Location: New South Wales, Australia
Date: 1967 - 1969

Posted November 2010.

In 1967, I was fired from Long John's. I can't remember why exactly but it may have had something to do with my boss's wife who bought me a copy of Dale Carnegie's How To Win Friends And Influence People. She wasn't the only one who suggested I lacked certain social skills - or perhaps boss skills. My former boss at the Registrar General's Department told me never to darken his doorstep again. I think he was seriously peeved about people phoning the RG's to book my band, Climax. For the life of me I couldn't understand what was wrong with having the Registrar General's phone number printed on my Climax business card.

So, what to do? I had a 1967 Beetle so I applied for a driving instructor's license and got a job with Barnes Driving School. There are quite a few hair-raising stories I could tell about that job but that will have to wait for another time. I finally quit in disgust one day after the Beetle's battery went flat during a driving test. The testing officer walked several blocks back to the police station (it was the cops who tested learners back in those days), leaving my student sitting in the car wondering what the hell was happening. By the time I arrived, she was distraught. Students are under a great deal of pressure when they go for a test. She was in tears and I was furious. I apologized profusely, gave her her money back, drove her home, and went to Barnes to tell them I'd had enough of heartless asshole cops.

A bloke had to earn a living so I applied for a job at a shirt shop in Bankstown Square. Fell madly in love with the young MGB-driving window-dresser there but that's another story. One day the boss overheard me telling a customer that the cheap shirts were crap and not to buy them. I was sent to the shopping-center personnel officer who told me to start work in the hardware department. The manager of the hardware department handed me a broom and told me to sweep the joint, so I took the broom back to the personnel officer and told her to ride it to the moon. And that was that. How to win friends and influence people.

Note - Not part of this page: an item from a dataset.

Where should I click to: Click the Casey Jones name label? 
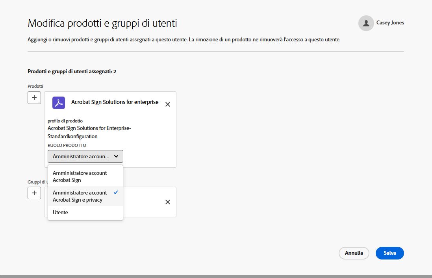point(390,23)
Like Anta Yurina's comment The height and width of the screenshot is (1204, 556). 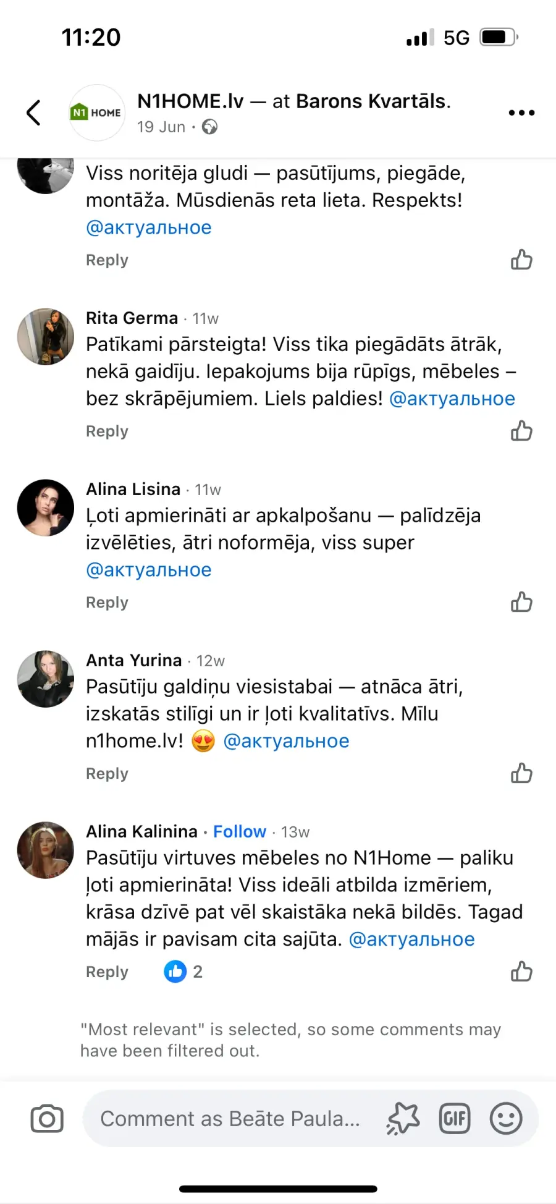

Next, I applied for a job at the Department of Motor Transport (now the Roads and Traffic Authority), Roseberry and told a fib about having learned my lesson and wanting to get back into the Public Service with a secure job and career. Meanwhile, I was still managing a band, this time the Dynamics. I arranged for them to appear on Channel Ten's New Faces. They sang the Monkees' song Cuddly Toy. The feedback was great and I took a lot of bookings for the band, mainly because the lead singer/guitarist Brian was a honey. I did have a photo of that TV performance but I sent it to Brian some years ago, dangit.

Anyway, the success of the Dynamics' appearance on New Faces got me to thinking that maybe I could try out the announcer spot.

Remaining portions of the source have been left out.